Companies like remote workers because they reduce overhead costs while increasing employee satisfaction. As a result, businesses can operate with fewer fixed costs, enjoy low turnover rates and higher employee engagement. Employees see telecommuting as a way to increase their flexibility when juggling personal and professional responsibilities. Employees who work from home produce more, feel satisfied, and have a higher sense of loyalty compared to their counterparts in the corporate office.

Although the nature of some businesses might not work well with a remote workforce, many companies have embraced the concept and profited from it. A firm can overcome the challenges of managing a distributed workforce by setting some ground rules.

Set Clear Expectations

Companies with remote teams should begin by setting clear short- and long-term goals. They should delegate responsibilities and assign tasks and projects in an open environment, according to a hierarchy of needs beginning at the company level and ending at the individual level.

Thorough planning can help people understand their roles within the organization and support a culture of accountability. For example, a firm concerned about results has no need to track employee work hours, but a company focused on the control of their workers will want to define a minimum daily timeframe during which everyone should make themselves available.

Hold Structured Meetings

remote-meetingsCompanies with remote teams must have a well-defined schedule for structured meetings with team members to keep everyone in sync with the status of the company and their projects. Some teams might require daily meetings organized on Skype or Slack that provide workers with updated task lists and instructions.
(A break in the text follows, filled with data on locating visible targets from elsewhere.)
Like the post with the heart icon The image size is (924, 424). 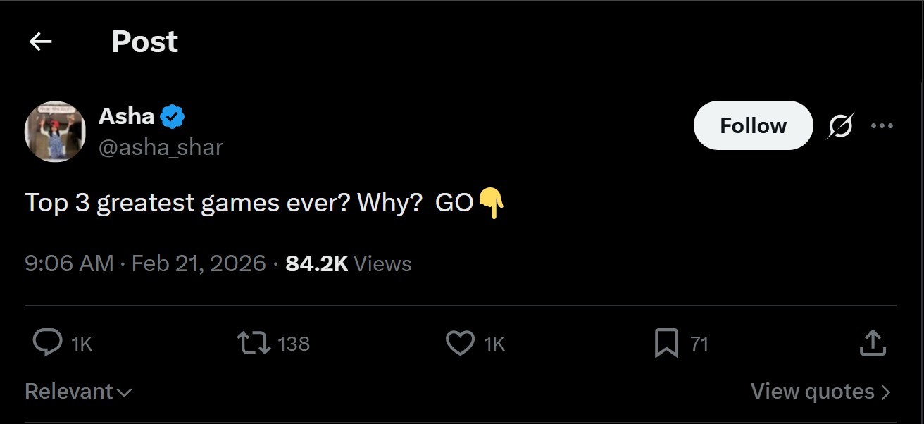(461, 344)

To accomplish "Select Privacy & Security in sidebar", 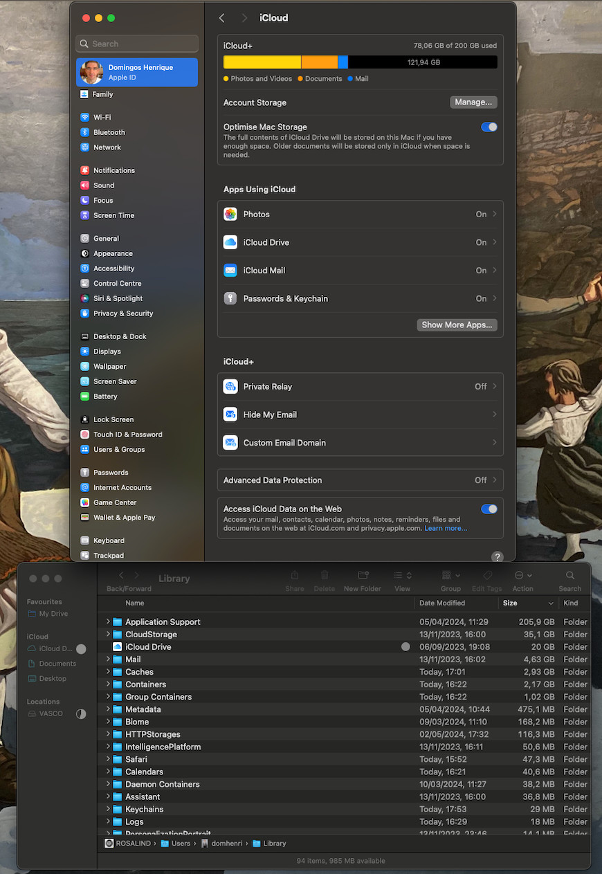I will [122, 313].
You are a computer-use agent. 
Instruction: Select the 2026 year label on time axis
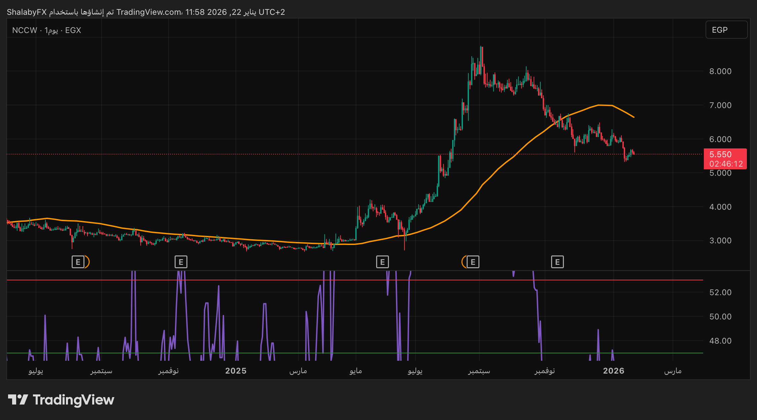[613, 371]
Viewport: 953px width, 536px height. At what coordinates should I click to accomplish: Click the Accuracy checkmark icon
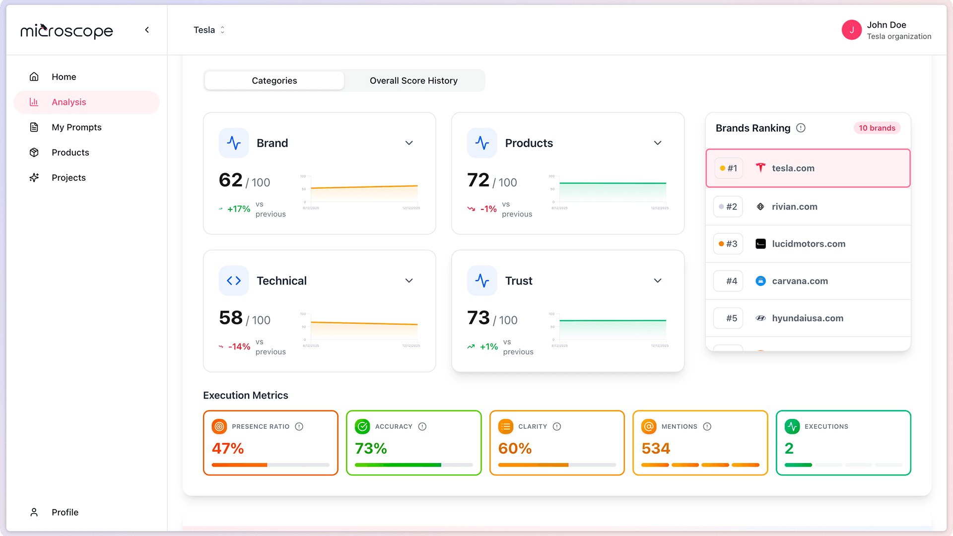click(362, 426)
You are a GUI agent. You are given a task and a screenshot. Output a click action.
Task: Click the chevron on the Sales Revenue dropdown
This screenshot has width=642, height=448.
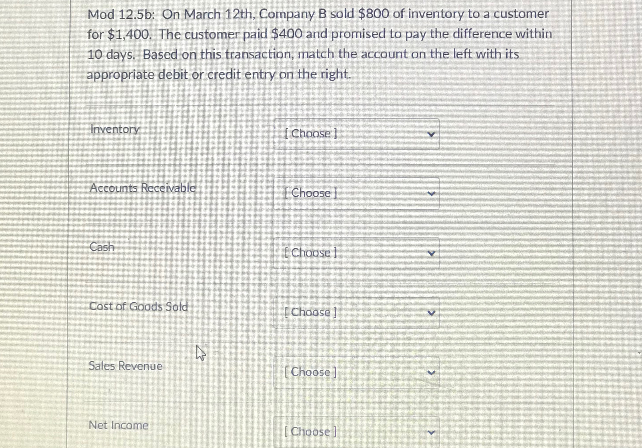point(432,373)
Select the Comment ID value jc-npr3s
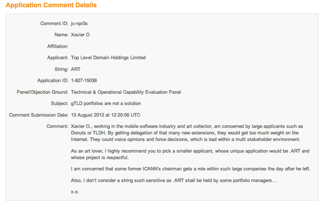Image resolution: width=324 pixels, height=202 pixels. click(x=79, y=23)
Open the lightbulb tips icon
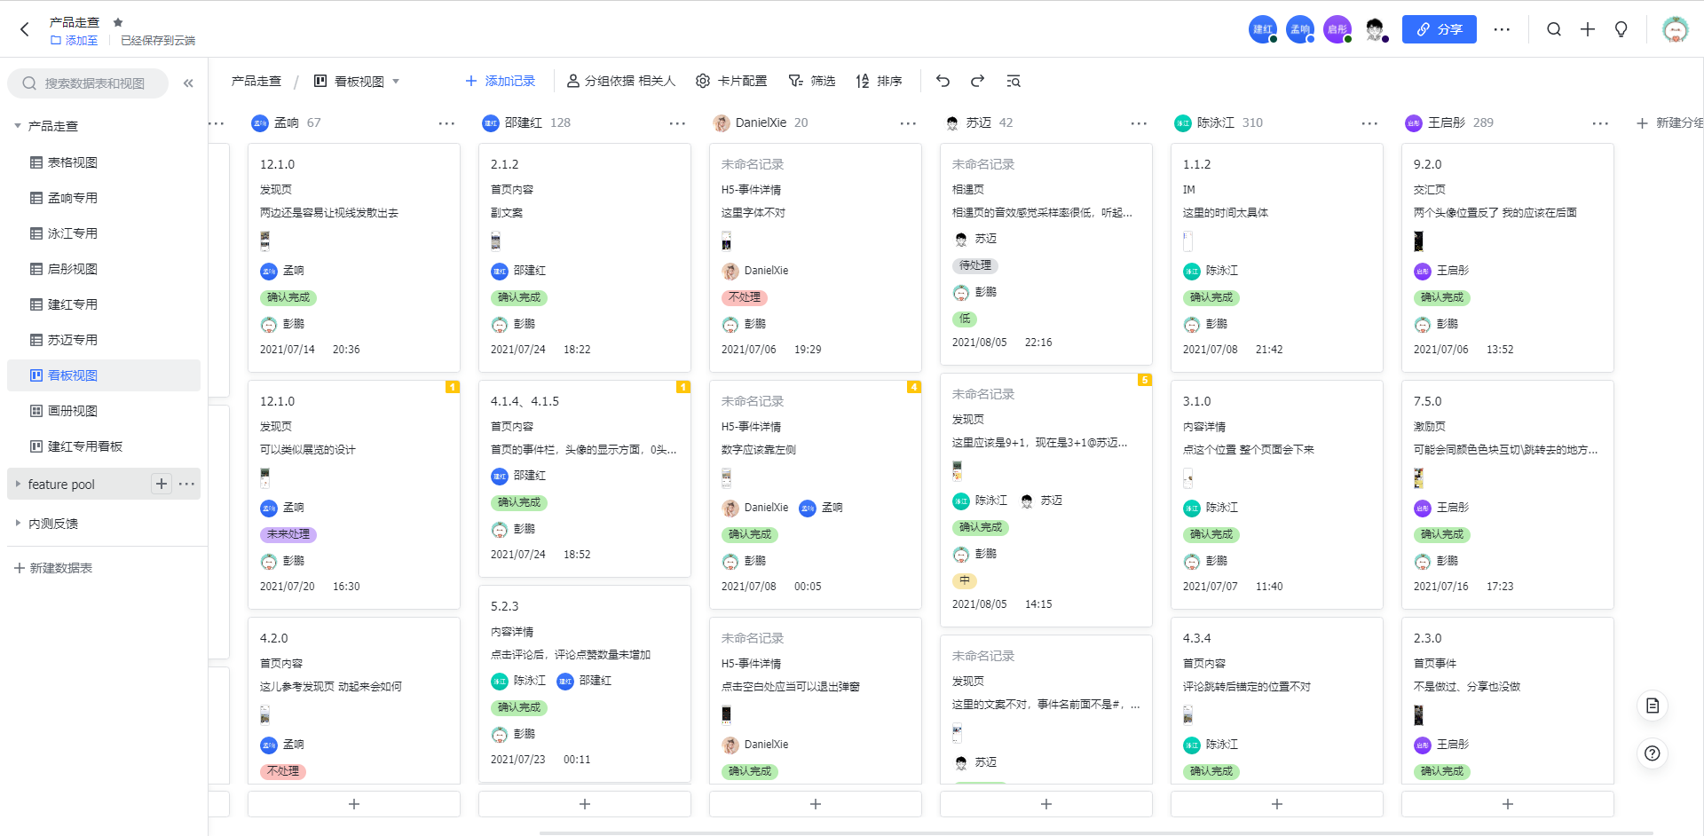The width and height of the screenshot is (1704, 836). pyautogui.click(x=1621, y=29)
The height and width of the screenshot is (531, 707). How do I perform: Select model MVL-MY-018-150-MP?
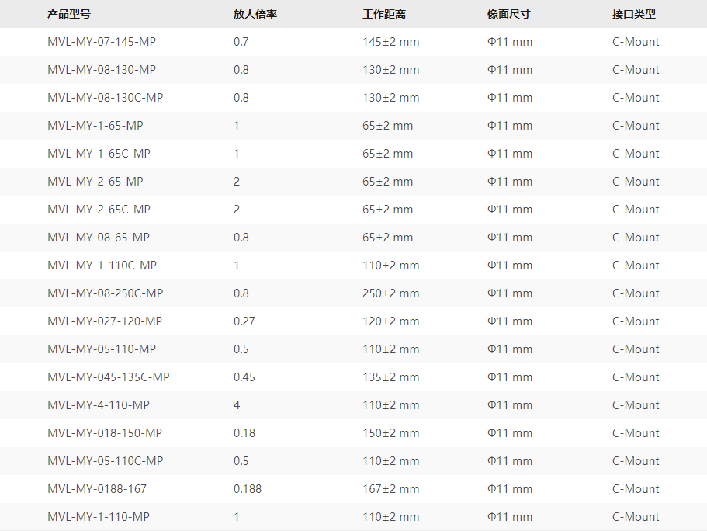105,433
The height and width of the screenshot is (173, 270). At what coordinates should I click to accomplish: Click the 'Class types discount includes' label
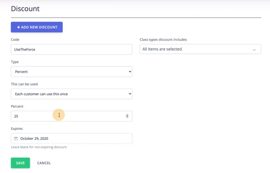click(163, 40)
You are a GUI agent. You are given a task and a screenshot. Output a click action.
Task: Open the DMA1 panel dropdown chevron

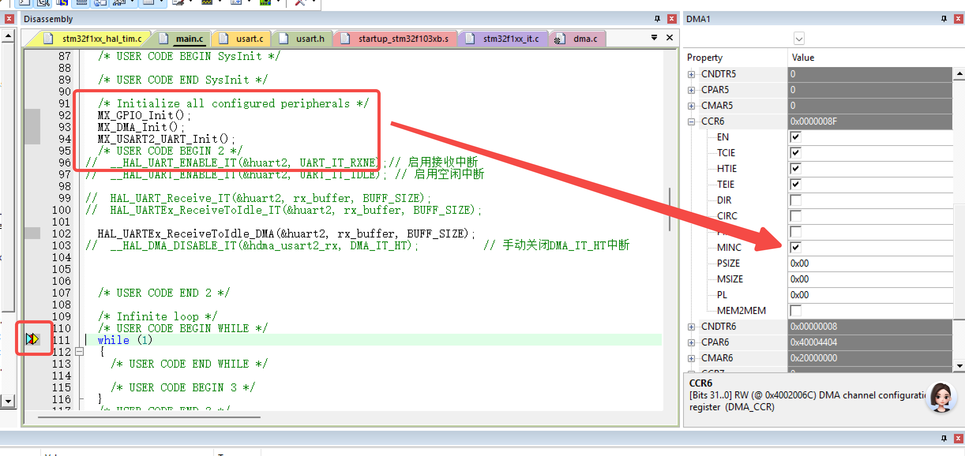[799, 39]
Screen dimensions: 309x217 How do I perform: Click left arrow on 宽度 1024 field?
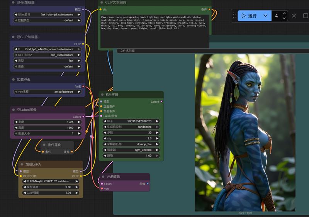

Weekly meetings might take longer and require status updates and reports from the previous week and a review of activities planned for the coming week. Individual one-on-one meetings with employees and their supervisors can help resolve performance issues, provide special incentives, and coaching.

Utilize the Right Tools

With goals and plans for their achievement in place, both employers and their remote teams can come to an agreement on the adequate tools and equipment necessary to execute their responsibilities. Here are three different groups of online tools that can help employees work remotely, over the Internet, while keeping track of documents, phone and video calls, and other types of communications.

remote-tools

Communication Tools

Skype and Sqwiggle are two excellent examples of online tools that only require users to download the software or app to get video calling, file and screen sharing (on Skype only) to facilitate online meetings. If you’re looking for a whole suite of tools, try Google Apps that can offer a multi-user calendar, sharing Google Docs with permissions, shared Google Drive, Gmail, and Hangouts for video meetings.

Collaboration Tools

Collaboration tools can help you share documents, presentations, or manage tasks of multiple workers to issue a final product. Evernote is one shared workspace that allows you to collaborate online and track changes. Trello is a team management tool that lets you organize separate boards for a project, idea lists, notes and details, and you can even assign them to different members of your team. Basecamp is another tool to manage team projects and individual assignments that also lets businesses communicate with their clients. There are many other collaboration tools out there; a thorough research can help you identify the ones that best suit your needs. For example, a less popular, but equally efficient collaboration tool is Workgroup, an app that facilitates group communication of distributed teams through messaging, making it easy, fast and convenient.

File Storage and Sharing Tools

There’s nothing like the power of the Cloud for finding good sharing tools and shared drives. It’s available 24×7, whether you’re open for business or not. It’s easily accessible from any laptop or mobile device. Some of the more popular Cloud file storage and sharing tools are Dropbox, Box, Google Drive, and Microsoft OneDrive. They all come with their own data limits and rules, but most will allow you to store and share text, audio, and video files.

Trust your Remote Team

Companies must have faith in their remote teams. Without trust, the organization will become crippled by micromanagement that can bring productivity to a screeching halt. Some remote workers might face the temptation to slack off and let others carry the team. Clear ground rules and written expectations for each employee will help workers fulfill their responsibilities.

Trust goes both ways. While employers might only reluctantly trust employees who work at home, those remote workers can have trust issues with their employer as well. Regular communication and experience will help establish mutual trust. Neither the employer nor the employee will want to jeopardize the relationships they enjoy.

Remote teams present challenges to companies, especially those accustomed to the traditional employment model. Aided by supporting tools, businesses can achieve their mission using goal setting, planning, communication, collaboration, and trust to build a reliable remote workforce.